Apesar desta recomendação, no dia 27 de abril, o IMA anunciou que estaria realizando no dia 30 de abril uma audiência pública para discutir com a comunidade e interessados o Relatório de Impacto Ambiental (Rima) relativo ao Estudo de Impacto Ambiental (EIA) do empreendimento turístico-imobiliário Ilha de Cajaíba Eco Resort, em fase de licenciamento no órgão ambiental do Estado. Esta audiência se realizaria no Colégio Estadual Martinho Salles Brasil, em São Francisco do Conde. O IMA reconsiderou sua decisão no dia 29 de abril, data em que anunciou publicamente o cancelamento da audiência anteriormente marcada em observância à recomendação dos MPs.
Em primeiro de junho, o IMA anunciou que uma nova audiência estaria sendo marcada para o dia 17 daquele mês, em São Francisco do Conde, com os mesmos objetivos da anteriormente cancelada.
Em 31 de agosto de 2008, uma nova reunião – com representantes do governo estadual, Prefeitura Municipal de São Francisco do Conde, Fundação Palmares e do grupo Property Logic – debateu as questões socioambientais para viabilização da implantação de um resort no município. Dessa vez, não houve abertura para a participação popular. Uma visita à ilha de Cajaíba fez parte do programa e, durante ela, ficou acordado que a Fundação Palmares enviaria técnicos para ouvir os pleitos das comunidades quilombolas e colher informações para elaboração de um plano sustentável para funcionamento do empreendimento. Os representantes das outras esferas se comprometeram a enviar relatórios com informações técnicas, que servirão como base para formatação de um documento a ser produzido pela Fundação Palmares. A partir desse parecer, o IMA (Instituto do Meio Ambiente) levará o processo de licenciamento ambiental para ser submetido ao Conselho Estadual de Meio Ambiente. A principal preocupação abordada foi como compatibilizar o desenvolvimento econômico com a preservação cultural e ambiental na região.
Diante do processo de exclusão sofrido por muitas comunidades quilombolas baianas, o Comitê em Defesa das Comunidades Quilombolas organizou um ato público em Defesa das Comunidades Quilombolas da Bahia, em novembro de 2009. Entre as questões abordadas pelos participantes do ato, estava o impacto do resort da ilha de Cajaíba sobre a comunidade quilombola de Acupe.

++++

> PROBLEMAS A RESOLVER
1 > Diga se cada afirmação abaixo está de acordo com o texto sobre o resort da ilha de Cajaíba e cite as palavras do texto que decidem a resposta. (a) A audiência marcada para 30 de abril aconteceria no Colégio Estadual Martinho Salles Brasil. (b) A população pôde participar da reunião de 31 de agosto de 2008. (c) O ato público de novembro de 2009 foi organizado pela Fundação Palmares.
2 > Reproduza sem nenhuma alteração a parte do texto sobre o resort da ilha de Cajaíba que vai de "Apesar desta recomendação, no" até "da anteriormente cancelada.".

++++

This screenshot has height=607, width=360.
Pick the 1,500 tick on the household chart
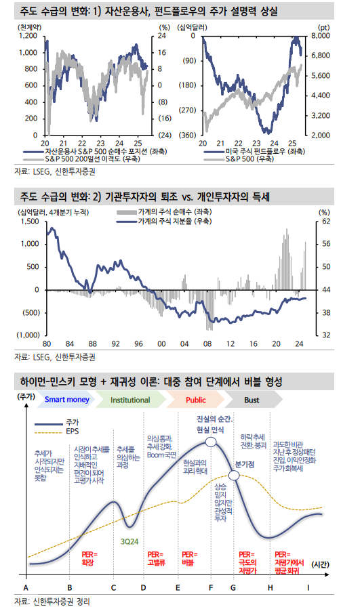coord(30,221)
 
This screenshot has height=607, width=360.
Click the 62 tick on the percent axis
coord(325,221)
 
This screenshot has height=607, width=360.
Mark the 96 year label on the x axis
coord(138,343)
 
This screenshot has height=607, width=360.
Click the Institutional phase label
coord(132,400)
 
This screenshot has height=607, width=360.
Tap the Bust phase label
coord(251,400)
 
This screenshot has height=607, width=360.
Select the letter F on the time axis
coord(211,587)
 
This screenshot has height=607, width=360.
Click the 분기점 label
coord(244,465)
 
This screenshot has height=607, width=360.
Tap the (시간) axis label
coord(321,564)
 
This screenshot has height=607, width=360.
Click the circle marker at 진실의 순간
coord(211,442)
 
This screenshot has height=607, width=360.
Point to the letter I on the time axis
coord(308,587)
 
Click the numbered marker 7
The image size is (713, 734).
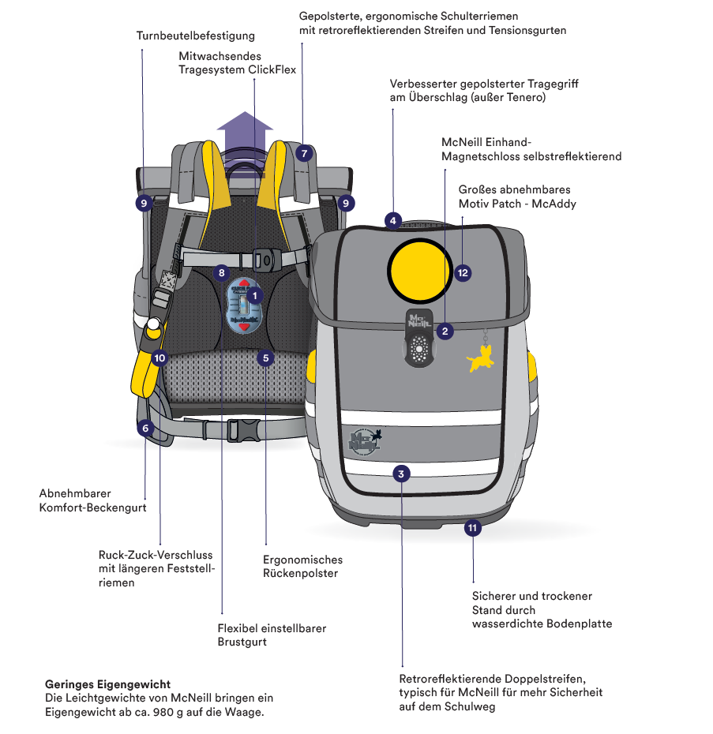pyautogui.click(x=304, y=153)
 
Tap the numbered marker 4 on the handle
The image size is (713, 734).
pyautogui.click(x=393, y=220)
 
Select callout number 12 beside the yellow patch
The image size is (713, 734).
pyautogui.click(x=463, y=273)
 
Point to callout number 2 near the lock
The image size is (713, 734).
pyautogui.click(x=445, y=331)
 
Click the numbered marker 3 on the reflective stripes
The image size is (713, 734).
pyautogui.click(x=402, y=474)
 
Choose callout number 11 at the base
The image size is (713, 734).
pyautogui.click(x=473, y=528)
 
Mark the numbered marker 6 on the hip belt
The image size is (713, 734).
pyautogui.click(x=145, y=429)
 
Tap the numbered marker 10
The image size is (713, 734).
pyautogui.click(x=160, y=358)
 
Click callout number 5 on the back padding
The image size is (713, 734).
pyautogui.click(x=266, y=358)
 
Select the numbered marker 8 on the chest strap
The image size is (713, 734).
pyautogui.click(x=222, y=273)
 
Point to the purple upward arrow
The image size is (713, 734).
pyautogui.click(x=246, y=128)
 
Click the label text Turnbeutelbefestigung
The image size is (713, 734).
pyautogui.click(x=196, y=36)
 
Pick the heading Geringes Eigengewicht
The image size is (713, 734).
pyautogui.click(x=108, y=684)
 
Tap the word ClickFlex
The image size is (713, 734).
pyautogui.click(x=272, y=69)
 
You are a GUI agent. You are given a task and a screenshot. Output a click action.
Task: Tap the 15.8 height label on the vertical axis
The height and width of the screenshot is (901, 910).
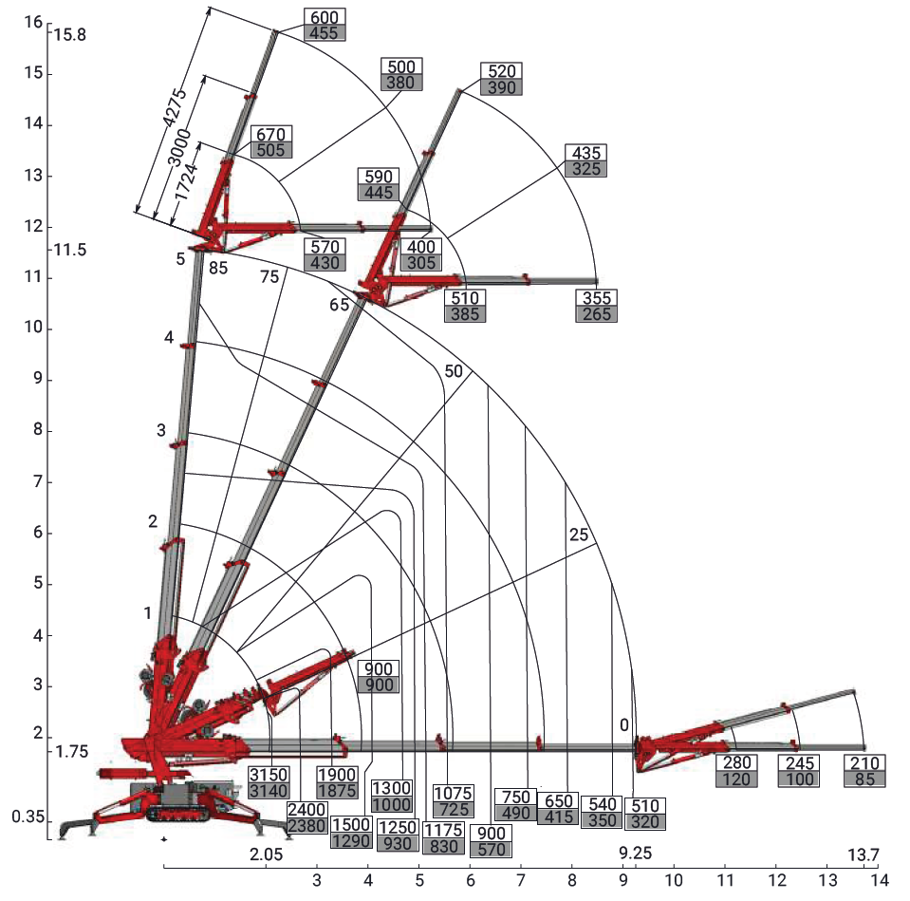[x=70, y=35]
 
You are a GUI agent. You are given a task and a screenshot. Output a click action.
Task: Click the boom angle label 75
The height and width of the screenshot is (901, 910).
[x=269, y=276]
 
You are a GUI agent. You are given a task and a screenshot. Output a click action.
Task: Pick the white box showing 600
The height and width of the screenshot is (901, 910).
[x=325, y=16]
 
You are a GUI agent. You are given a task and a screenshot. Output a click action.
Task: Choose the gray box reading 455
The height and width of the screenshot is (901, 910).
[x=325, y=32]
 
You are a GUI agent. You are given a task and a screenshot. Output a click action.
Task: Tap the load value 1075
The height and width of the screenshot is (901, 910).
[x=453, y=793]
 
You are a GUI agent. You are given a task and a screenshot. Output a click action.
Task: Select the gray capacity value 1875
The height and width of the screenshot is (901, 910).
[x=337, y=792]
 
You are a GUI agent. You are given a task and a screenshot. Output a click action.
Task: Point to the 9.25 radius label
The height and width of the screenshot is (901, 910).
[x=636, y=852]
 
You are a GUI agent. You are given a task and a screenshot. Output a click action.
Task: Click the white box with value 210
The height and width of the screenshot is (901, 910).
[x=864, y=763]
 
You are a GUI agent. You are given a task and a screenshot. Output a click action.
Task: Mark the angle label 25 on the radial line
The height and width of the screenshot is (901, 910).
[x=579, y=535]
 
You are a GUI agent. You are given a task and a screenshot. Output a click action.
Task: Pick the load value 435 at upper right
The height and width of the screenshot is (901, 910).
[x=585, y=153]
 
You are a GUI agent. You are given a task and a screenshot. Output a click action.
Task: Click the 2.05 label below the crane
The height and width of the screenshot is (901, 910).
[x=267, y=854]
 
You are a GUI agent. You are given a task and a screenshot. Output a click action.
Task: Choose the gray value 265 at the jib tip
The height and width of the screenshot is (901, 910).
[x=598, y=314]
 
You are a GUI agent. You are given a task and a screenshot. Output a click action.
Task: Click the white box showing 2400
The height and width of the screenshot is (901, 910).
[x=307, y=810]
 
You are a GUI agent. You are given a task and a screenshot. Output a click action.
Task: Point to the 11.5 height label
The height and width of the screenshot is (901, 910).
[x=69, y=250]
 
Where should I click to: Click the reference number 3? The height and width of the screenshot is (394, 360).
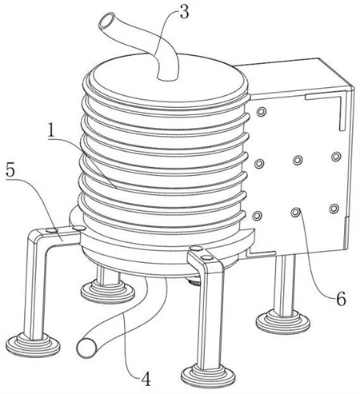click(x=184, y=13)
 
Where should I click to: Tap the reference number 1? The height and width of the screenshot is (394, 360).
click(x=52, y=130)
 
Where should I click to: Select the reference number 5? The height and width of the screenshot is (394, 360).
click(x=10, y=171)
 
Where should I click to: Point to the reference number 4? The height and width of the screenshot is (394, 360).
click(x=146, y=379)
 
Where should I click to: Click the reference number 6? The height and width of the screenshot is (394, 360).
click(x=341, y=299)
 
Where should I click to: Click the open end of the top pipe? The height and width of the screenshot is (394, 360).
click(x=106, y=22)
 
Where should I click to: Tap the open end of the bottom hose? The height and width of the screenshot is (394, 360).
click(x=86, y=348)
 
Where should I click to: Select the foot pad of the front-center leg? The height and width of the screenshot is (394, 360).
click(x=208, y=376)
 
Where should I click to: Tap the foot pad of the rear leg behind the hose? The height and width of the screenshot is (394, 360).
click(x=108, y=292)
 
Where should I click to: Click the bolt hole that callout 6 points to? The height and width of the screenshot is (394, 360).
click(x=296, y=213)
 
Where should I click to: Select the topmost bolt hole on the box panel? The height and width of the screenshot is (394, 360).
click(x=261, y=112)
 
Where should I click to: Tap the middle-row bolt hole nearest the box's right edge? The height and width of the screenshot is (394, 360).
click(x=336, y=157)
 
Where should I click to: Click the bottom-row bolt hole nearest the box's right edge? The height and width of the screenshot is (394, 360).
click(x=334, y=209)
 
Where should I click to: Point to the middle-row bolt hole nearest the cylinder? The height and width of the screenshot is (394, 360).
click(x=259, y=163)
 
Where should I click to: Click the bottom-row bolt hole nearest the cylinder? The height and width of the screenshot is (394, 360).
click(x=257, y=215)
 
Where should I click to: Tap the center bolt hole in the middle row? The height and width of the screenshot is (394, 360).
click(x=298, y=160)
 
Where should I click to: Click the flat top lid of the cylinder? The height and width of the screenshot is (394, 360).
click(x=167, y=80)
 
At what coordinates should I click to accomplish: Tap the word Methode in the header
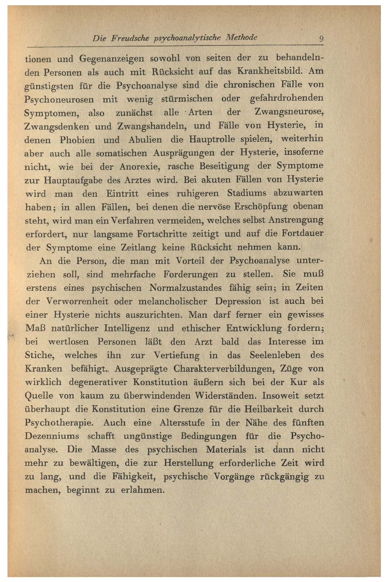(x=241, y=38)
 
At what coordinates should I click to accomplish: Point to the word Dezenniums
(x=52, y=436)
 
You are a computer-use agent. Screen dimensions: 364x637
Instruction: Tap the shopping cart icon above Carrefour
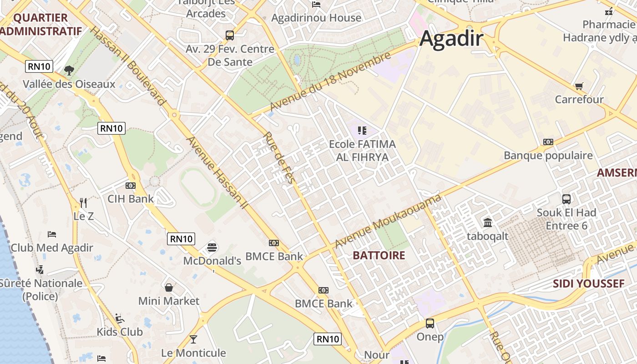pos(579,86)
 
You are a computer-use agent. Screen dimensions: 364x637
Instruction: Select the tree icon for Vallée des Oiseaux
pos(69,70)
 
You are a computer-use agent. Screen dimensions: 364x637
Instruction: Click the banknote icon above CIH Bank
pos(131,186)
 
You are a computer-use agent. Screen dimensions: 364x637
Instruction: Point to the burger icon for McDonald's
pos(212,247)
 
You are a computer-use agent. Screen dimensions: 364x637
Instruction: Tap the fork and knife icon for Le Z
pos(83,202)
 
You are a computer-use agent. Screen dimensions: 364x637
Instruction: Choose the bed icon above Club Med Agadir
pos(52,234)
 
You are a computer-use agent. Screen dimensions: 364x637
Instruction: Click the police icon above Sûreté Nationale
pos(40,269)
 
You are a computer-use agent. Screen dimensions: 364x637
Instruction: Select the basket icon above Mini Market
pos(169,288)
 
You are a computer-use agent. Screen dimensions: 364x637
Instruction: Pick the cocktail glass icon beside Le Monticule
pos(193,339)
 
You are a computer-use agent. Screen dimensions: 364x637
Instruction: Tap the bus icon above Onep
pos(430,324)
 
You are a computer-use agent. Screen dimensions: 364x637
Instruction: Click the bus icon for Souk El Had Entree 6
pos(566,199)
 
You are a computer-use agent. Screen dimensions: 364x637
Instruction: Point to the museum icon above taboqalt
pos(488,222)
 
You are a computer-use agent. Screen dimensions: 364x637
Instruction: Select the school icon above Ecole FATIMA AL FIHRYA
pos(362,131)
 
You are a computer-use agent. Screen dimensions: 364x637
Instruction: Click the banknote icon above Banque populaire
pos(548,142)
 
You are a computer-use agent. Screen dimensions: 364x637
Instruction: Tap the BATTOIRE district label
pos(379,255)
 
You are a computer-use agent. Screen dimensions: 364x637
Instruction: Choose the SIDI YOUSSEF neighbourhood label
pos(588,284)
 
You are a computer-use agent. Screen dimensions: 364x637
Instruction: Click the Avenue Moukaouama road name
pos(388,221)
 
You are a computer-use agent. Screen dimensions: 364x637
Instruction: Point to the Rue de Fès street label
pos(279,157)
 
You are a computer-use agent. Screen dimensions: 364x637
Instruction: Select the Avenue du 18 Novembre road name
pos(330,82)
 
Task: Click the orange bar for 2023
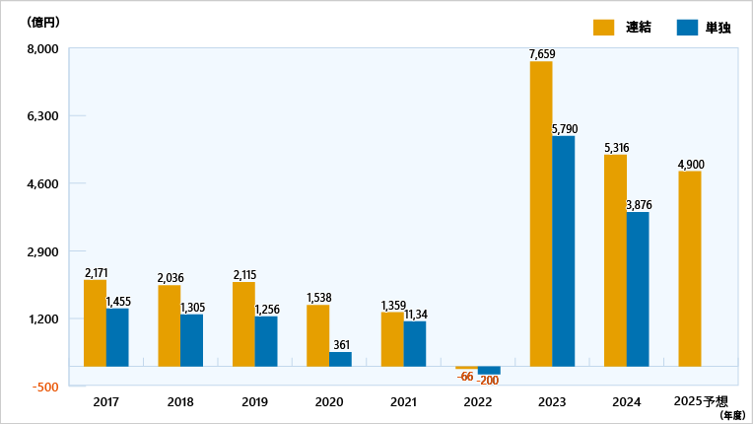tap(540, 213)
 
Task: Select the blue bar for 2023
tap(564, 250)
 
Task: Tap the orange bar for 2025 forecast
tap(689, 268)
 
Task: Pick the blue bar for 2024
tap(638, 289)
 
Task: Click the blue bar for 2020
tap(340, 359)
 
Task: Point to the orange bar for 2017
tap(95, 322)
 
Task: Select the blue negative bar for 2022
tap(489, 371)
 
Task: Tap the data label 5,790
tap(565, 129)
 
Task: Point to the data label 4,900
tap(690, 164)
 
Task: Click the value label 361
tap(341, 344)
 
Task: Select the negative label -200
tap(488, 381)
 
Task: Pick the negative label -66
tap(465, 376)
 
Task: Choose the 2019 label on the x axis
tap(254, 402)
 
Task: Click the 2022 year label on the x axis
tap(477, 402)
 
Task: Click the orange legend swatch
tap(604, 27)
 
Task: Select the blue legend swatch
tap(687, 27)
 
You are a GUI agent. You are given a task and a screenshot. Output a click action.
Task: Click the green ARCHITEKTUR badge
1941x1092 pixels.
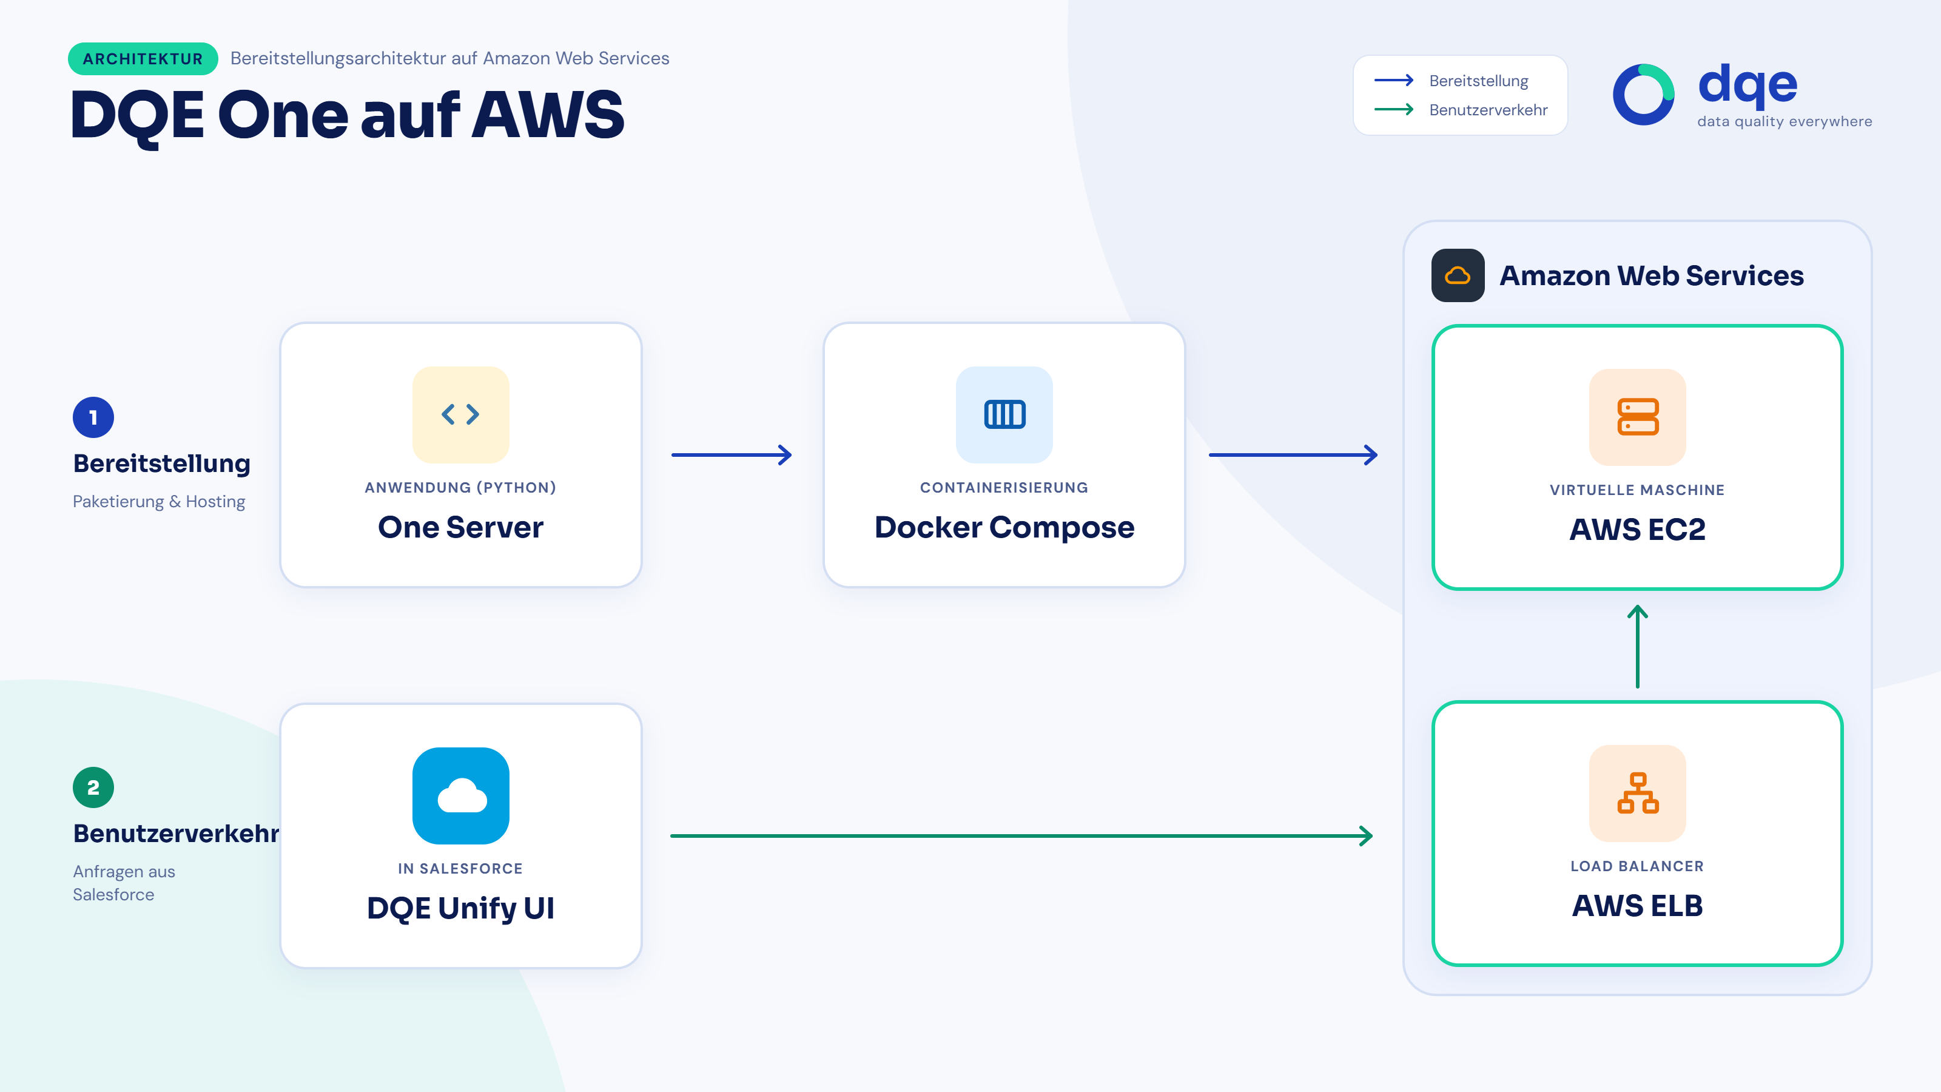143,59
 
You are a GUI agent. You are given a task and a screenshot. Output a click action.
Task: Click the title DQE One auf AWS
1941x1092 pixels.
348,115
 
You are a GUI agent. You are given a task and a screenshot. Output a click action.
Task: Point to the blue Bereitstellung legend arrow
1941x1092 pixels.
1394,80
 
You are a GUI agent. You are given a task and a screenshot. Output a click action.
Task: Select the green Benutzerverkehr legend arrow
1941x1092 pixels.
1394,109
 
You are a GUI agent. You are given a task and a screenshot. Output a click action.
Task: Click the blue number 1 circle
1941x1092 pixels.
93,417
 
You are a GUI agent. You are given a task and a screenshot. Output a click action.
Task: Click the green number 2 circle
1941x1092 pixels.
93,787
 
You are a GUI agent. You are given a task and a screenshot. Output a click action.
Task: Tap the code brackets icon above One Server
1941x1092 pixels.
460,414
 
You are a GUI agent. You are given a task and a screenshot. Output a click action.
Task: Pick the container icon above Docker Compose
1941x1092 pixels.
1004,414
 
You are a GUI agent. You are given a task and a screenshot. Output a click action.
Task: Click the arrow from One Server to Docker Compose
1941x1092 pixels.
732,454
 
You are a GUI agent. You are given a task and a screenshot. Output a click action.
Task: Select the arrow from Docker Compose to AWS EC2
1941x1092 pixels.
1293,454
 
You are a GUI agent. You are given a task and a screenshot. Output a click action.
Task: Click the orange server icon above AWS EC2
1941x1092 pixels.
1637,417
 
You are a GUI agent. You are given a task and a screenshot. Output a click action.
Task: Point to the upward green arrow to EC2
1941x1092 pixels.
1637,647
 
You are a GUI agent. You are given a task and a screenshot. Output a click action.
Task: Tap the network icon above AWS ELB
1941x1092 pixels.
1637,793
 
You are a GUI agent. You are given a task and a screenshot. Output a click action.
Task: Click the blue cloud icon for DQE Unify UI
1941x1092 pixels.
460,796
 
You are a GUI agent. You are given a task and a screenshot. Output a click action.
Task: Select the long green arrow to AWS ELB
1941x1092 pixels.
1021,836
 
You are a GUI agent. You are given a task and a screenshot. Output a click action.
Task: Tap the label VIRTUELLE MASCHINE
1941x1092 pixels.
1637,490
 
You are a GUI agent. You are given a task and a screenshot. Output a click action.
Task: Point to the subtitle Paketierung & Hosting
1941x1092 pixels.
159,502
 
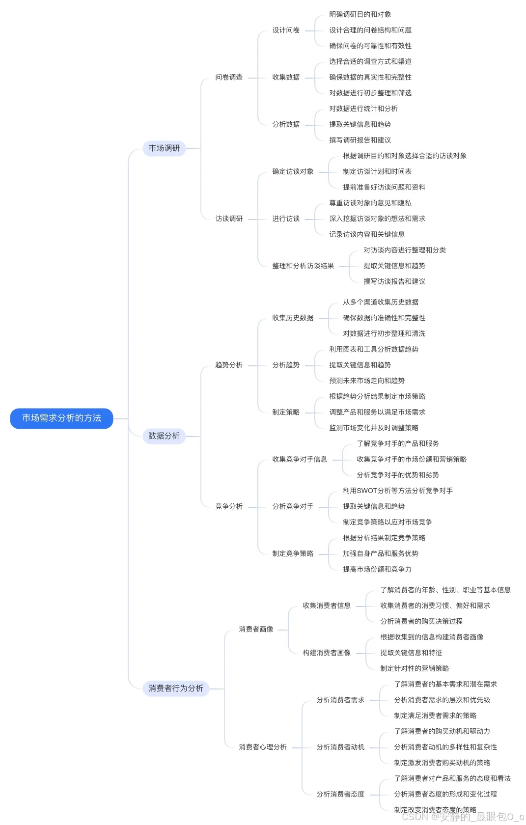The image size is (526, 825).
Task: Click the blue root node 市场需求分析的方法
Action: click(x=61, y=418)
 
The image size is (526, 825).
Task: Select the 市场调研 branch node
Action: click(x=164, y=148)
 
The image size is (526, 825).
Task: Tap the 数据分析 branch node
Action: click(x=164, y=436)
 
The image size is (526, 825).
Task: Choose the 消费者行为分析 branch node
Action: click(x=175, y=688)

++++

> RESPOSTAS POR TAREFA
1 >
(a) Sim: "Esta audiência se realizaria no Colégio Estadual Martinho Salles Brasil, em São Francisco do Conde."
(b) Não: "Dessa vez, não houve abertura para a participação popular."
(c) Não: "o Comitê em Defesa das Comunidades Quilombolas organizou um ato público em Defesa das Comunidades Quilombolas da Bahia, em novembro de 2009."

2 >
Apesar desta recomendação, no dia 27 de abril, o IMA anunciou que estaria realizando no dia 30 de abril uma audiência pública para discutir com a comunidade e interessados o Relatório de Impacto Ambiental (Rima) relativo ao Estudo de Impacto Ambiental (EIA) do empreendimento turístico-imobiliário Ilha de Cajaíba Eco Resort, em fase de licenciamento no órgão ambiental do Estado. Esta audiência se realizaria no Colégio Estadual Martinho Salles Brasil, em São Francisco do Conde. O IMA reconsiderou sua decisão no dia 29 de abril, data em que anunciou publicamente o cancelamento da audiência anteriormente marcada em observância à recomendação dos MPs.
Em primeiro de junho, o IMA anunciou que uma nova audiência estaria sendo marcada para o dia 17 daquele mês, em São Francisco do Conde, com os mesmos objetivos da anteriormente cancelada.